NFS AND BIG DISK DRAMA
For one reason or another, NFS mounts
are everywhere in the Linux world. There's absolutely nothing
wrong with NFS in most situations. But add up those mount points,
spread them across a server farm, add cross site connectivity or
other complexity and you get into a bit of a muddle.
The biggest issues I've personally seen on mass scale NFS mount infrastructure is that we either die because the mount points start failing or because the disk I/O chokes out when implemented on striped disks.
If you use NFS mount points, there's nothing bad about it.
If you use RAID 5 striping, there's nothing bad about it.
If you use large disks, which most people do to save costs on their storage solutions, there's nothing inherently bad.
But combine large disks, complex striping with lots of NFS mount points and you reach that wonderful realm of death by positional latency. It is one of the biggest pains to uncover and then resolve during a scaling crisis.
Instead, I've consistently shared
with people that if you're looking to do some serious scaling with
NFS mounts, please stay away from those huge cheap drives.
Getting
several smaller GB drives costs more but reduces the chances that
disk latency combined with striping algorithms will become a culprit
for NFS mount point failures. This may be old news to some,
but there are still many shops mixing these three ingredients in
their daily Linux scaling work.
HYPER DYNAMIC
I love MySQL. I love seeing PHP and
other dynamic web design. It provides for a great tool set and makes
most websites valuable. But there is no question that some great
websites have choked because the architecture placed everything into
dynamic page loads.
I still believe, if you're serving serious web hits, that reducing the dynamic requests and increasing the static HTML content is a sure way to beat the peak load scaling problem. I know this from experience because the solution that the outstanding Operations staff used to bring back alive the Big Brother website was to flatten the highly dynamic site into basic html, rdist the pages to about 220 web servers and run those servers at 105% peak load.

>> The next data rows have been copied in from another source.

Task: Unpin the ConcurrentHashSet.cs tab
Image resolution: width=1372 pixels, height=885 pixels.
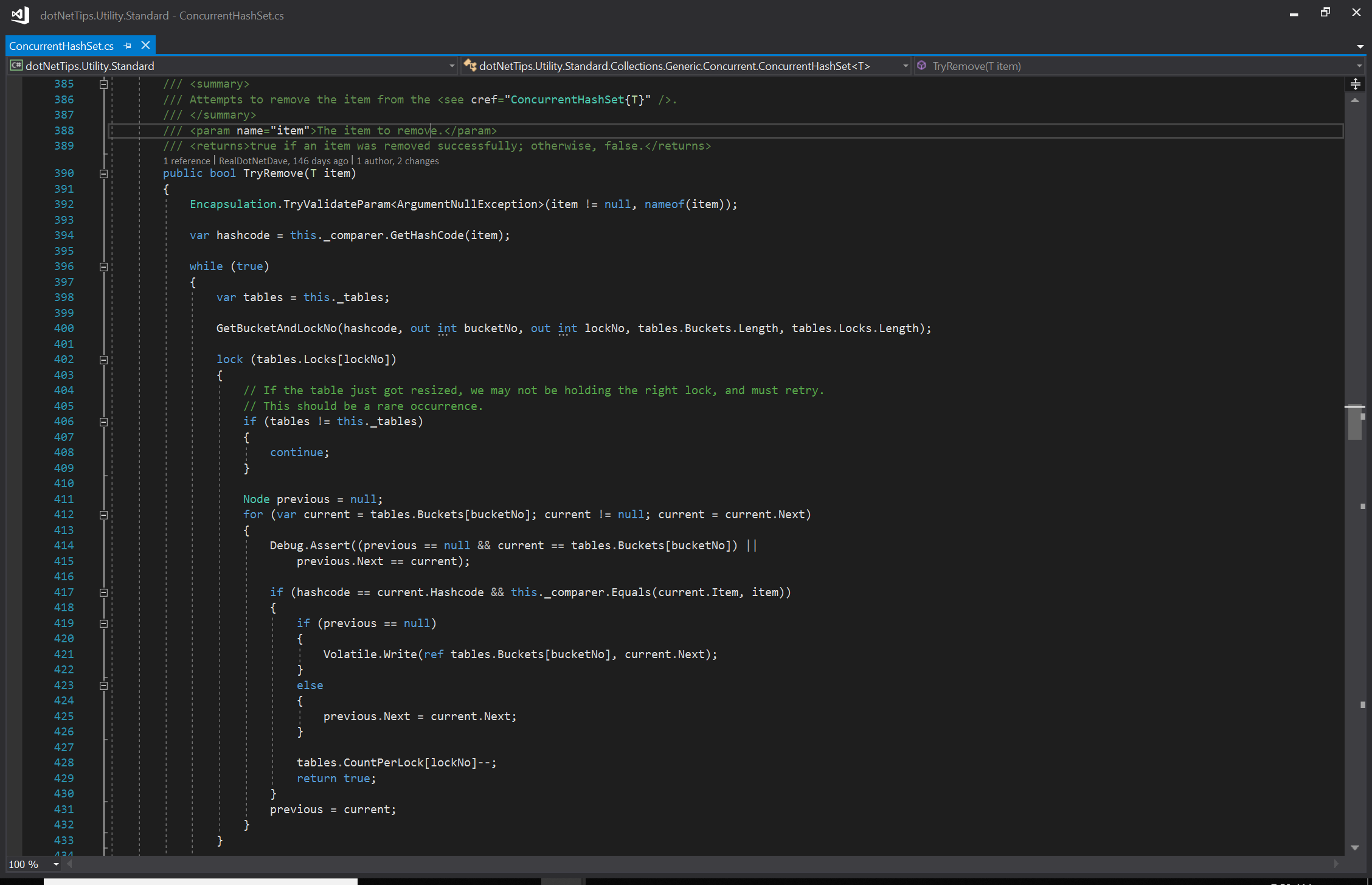Action: point(127,46)
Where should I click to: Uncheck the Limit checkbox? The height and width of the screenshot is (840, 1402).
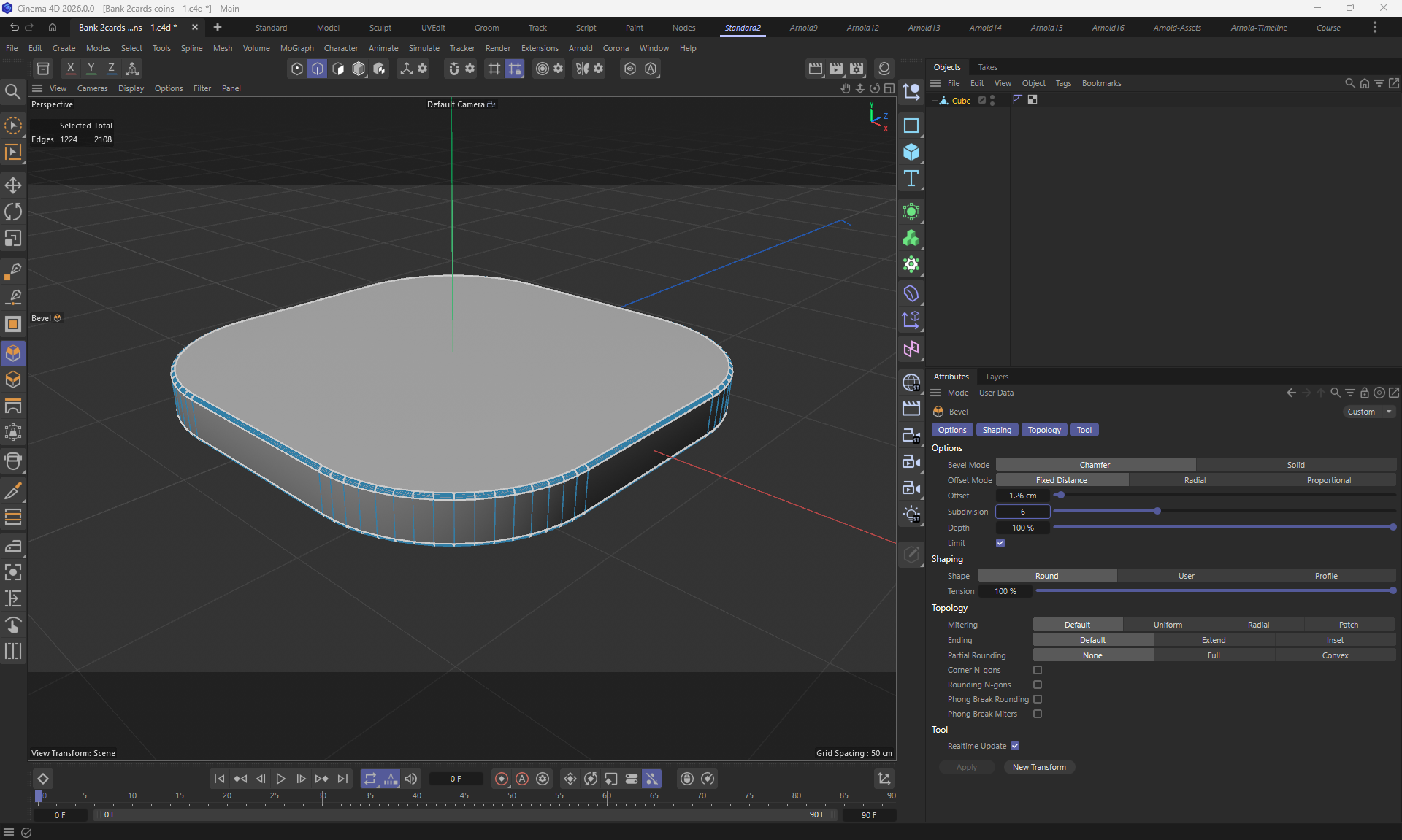[x=1000, y=543]
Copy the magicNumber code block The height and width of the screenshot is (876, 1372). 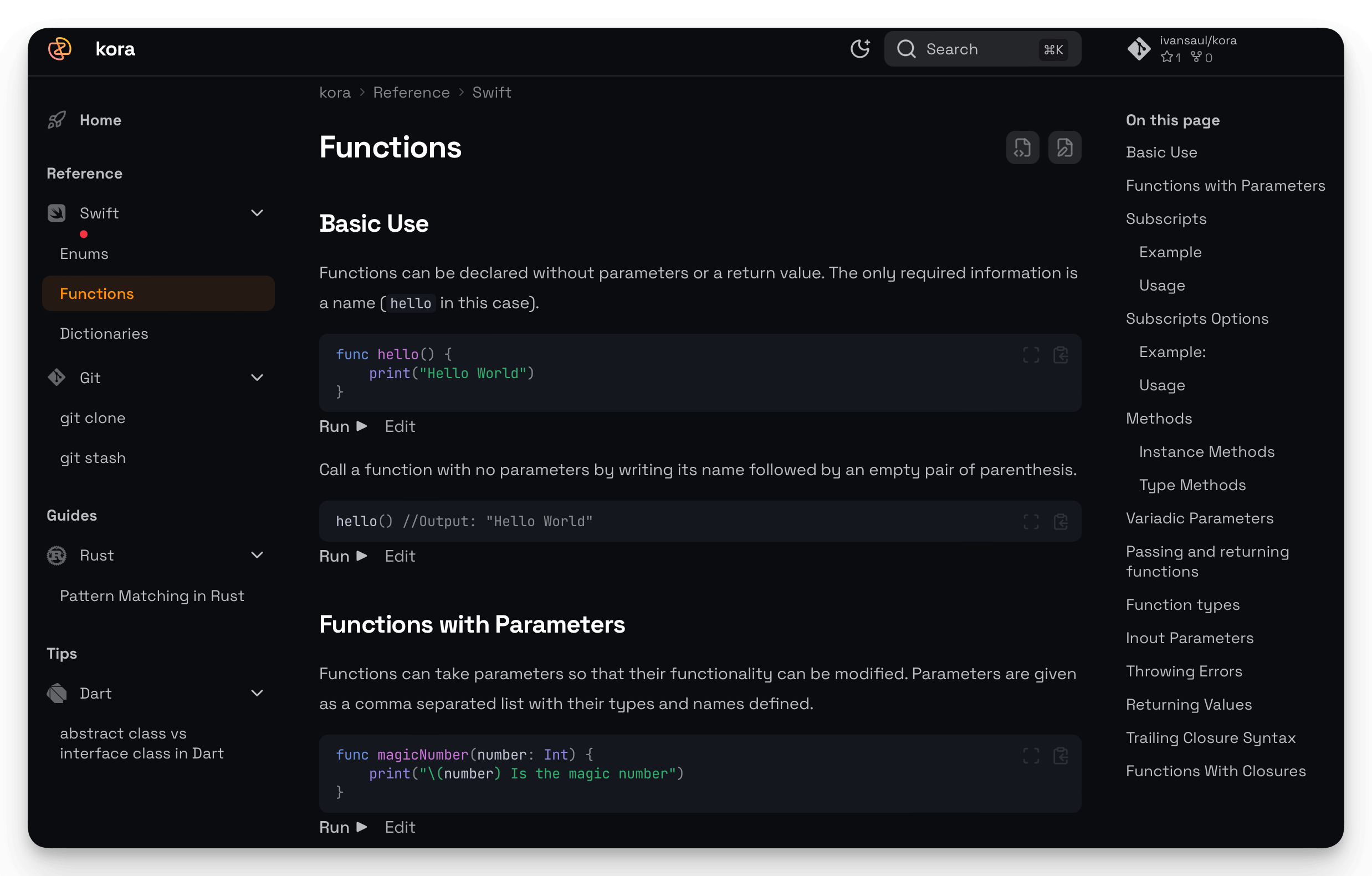(x=1061, y=756)
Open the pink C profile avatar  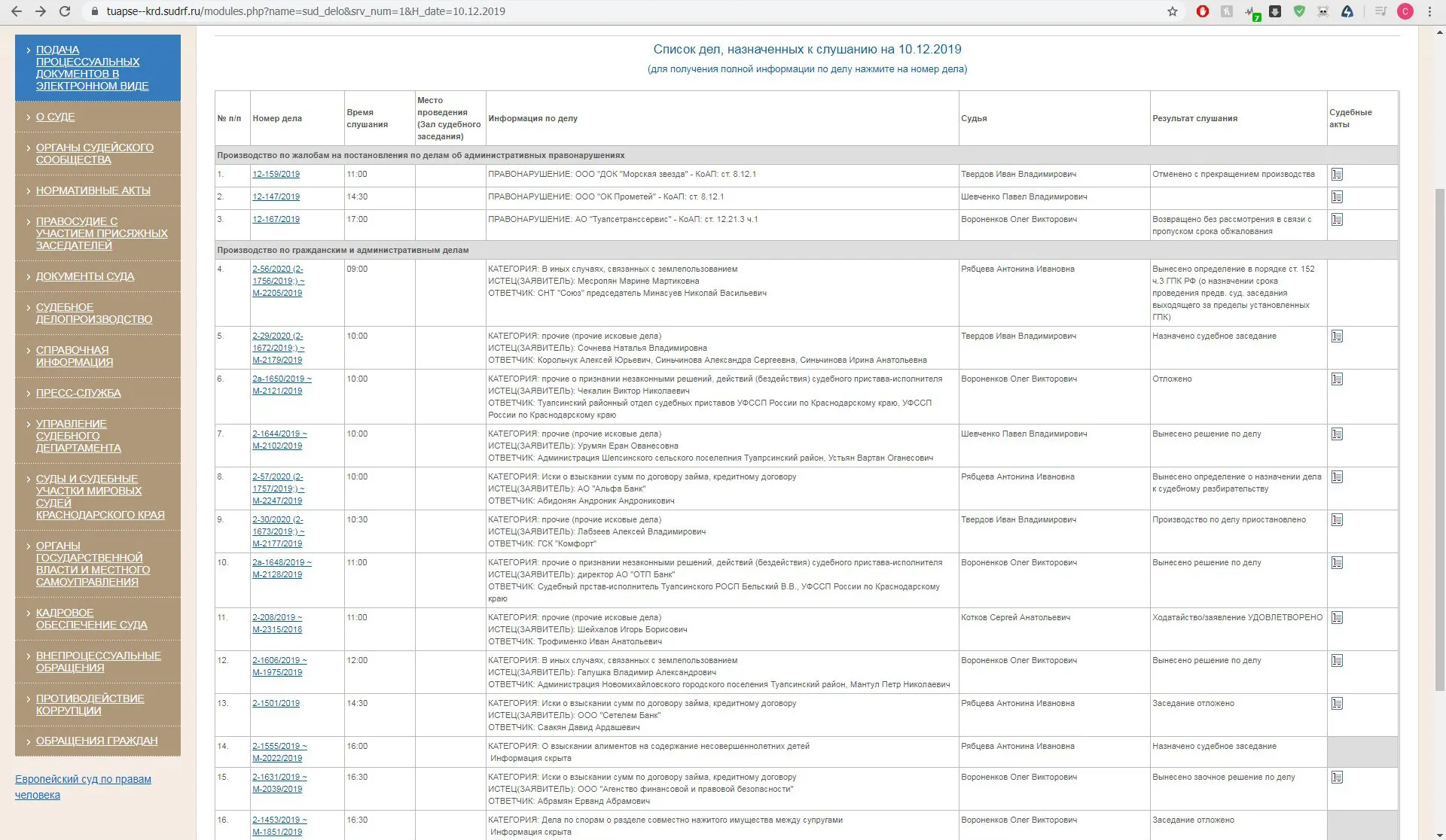point(1405,11)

There's nothing wrong with designing webpages and implementing dynamic websites. But on spike loads the key hit pages need to have far less dynamic elements that must be called out of caches, out of databases, out of other server file stores, and far more html. Yes, good old HTML. The good major websites utilize this nice balanced approach. Unfortunately, with today's emphasis not only on dynamic content but also dynamic ads, the slowdown is perceivable even to non-technical savvy web surfers.
One key ingredient is to isolate non-essential elements of a web page and use static HTML. Another is to ensure that the page design itself contributes to load balancing during peaks. For instance, offering navigation on the site that does not channel all readers into single highly dynamic pages. Instead, the navigation can create parallel paths, reducing overall requests on single pages, while still granting users content they require. Finally, if you must keep certain elements as dynamic, then ensure that you have normalized your database. Simplifying your DB, cleaning up tables and keys that are redundant or bottlenecks, and avoiding BLOBS (binary large objects) like the plague, will further contribute to peak performance.
Finding the right balance between dynamic and static is not easy and often leads to feuds between the operations department trying to scale for peak loads and the design department looking to create even more compelling content. But I'm of the opinion finding such a balance is essential for good scaling.
Ultimately, the decisions for scaling will fall on the shoulders of the operations personnel who are likely to be called in at the last minute, during crisis, and under pressure. By keeping these four foundational aspects in mind during the design phase, you can make even the most severe load spikes sustainable.